3.2. Comparison of diagnostic efficacy between the two group

In Figure 1, the imaging information of a patient with an HMLN lesion was depicted. As shown in Table 2, in the benign group, 31, 36, and 39 benign patients were identified by EBUS, nCLE, and their combination respectively, while in the malignant group, 54, 58, and 60 cases were accurately identified by EBUS, nCLE, and their combination, respectively. The results of the χ ² test showed significant differences in the result of EBUS, nCLE, and their combination between the malignant and benign groups (p < 0.001, Table 2).
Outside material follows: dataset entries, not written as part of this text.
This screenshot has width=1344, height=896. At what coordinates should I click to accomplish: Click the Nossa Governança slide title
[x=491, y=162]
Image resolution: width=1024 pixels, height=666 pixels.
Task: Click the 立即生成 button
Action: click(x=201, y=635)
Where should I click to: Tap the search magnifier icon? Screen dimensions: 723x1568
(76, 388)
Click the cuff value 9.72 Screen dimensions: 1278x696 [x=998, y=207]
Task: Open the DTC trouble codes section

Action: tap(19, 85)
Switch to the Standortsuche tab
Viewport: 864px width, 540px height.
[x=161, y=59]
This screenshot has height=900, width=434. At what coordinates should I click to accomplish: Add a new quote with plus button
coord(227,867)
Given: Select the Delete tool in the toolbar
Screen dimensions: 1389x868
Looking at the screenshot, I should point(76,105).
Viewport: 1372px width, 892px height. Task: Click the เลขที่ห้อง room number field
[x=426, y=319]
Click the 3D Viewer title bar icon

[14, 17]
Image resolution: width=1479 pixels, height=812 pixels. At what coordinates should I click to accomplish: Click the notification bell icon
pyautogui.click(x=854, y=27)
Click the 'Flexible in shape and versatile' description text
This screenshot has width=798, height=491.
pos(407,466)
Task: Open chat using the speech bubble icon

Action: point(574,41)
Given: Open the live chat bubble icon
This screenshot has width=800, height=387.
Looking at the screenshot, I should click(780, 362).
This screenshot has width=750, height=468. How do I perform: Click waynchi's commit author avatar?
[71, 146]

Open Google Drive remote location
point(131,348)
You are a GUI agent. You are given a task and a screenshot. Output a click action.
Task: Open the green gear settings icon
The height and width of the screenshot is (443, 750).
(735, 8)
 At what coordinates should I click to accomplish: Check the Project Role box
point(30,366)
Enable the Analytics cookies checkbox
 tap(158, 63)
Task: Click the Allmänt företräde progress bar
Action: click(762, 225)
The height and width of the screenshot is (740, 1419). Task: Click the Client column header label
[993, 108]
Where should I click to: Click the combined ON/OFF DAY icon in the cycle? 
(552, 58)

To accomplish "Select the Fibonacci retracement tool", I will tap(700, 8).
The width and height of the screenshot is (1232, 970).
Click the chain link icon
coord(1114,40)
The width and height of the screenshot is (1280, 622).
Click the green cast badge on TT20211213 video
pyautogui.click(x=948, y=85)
(A) Contrast‐enhanced chest computed tomography image showing evident enlargement of 11L lymph nodes. (B) Endobronchial ultrasound bronchoscopy echo image showing 11L lymph node soft tissue echo image. (C) Needle confocal laser endomicroscopy image showing several dark rounds or annular cell structures in the lymph nodes, the cells are of different sizes, flowed in the same direction, and are distributed in clusters. (D) Scattered clusters of cancer cells.

TABLE 2.

Diagnosis of lymph node lesions by EBUS, nCLE and their combination.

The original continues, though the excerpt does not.